#### Richiesta:
Secondo il documento sul nome del Pci, quale editore ha pubblicato il libro di Marcello Sorgi? Indica per favore solo il nome.

Il Pci poteva cambiare nome, ci pensò Togliatti prima di Berlinguer

Se il simbolico ha un peso… Fosse anche un semplice simbolo, il contrassegno ordinario elettorale del Pci, ciò che Albe Steiner, grafico del Politecnico di Elio Vittorini e del logo de la Rinascente, riteneva comunque sovrabbondante: una falce, un martello, una stella, due bandiere, due aste, tre lettere separate dai punti “è troppa roba”.

Sfoglio il libro di Marcello Sorgi, appena pubblicato da Chiarelettere, San Berlinguer, e mi soffermo sull’eventualità che il Partito comunista italiano potesse cambiare nome assai prima della “svolta” – il 1991 – così da riconoscersi nelle semplici ragioni del socialismo democratico, presenti “in nuce” anche nell’elaborazione del Migliore.

#### Materiale raccolto:
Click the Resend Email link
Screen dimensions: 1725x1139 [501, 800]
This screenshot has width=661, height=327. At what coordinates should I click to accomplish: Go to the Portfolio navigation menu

#### Risposta:
Chiarelettere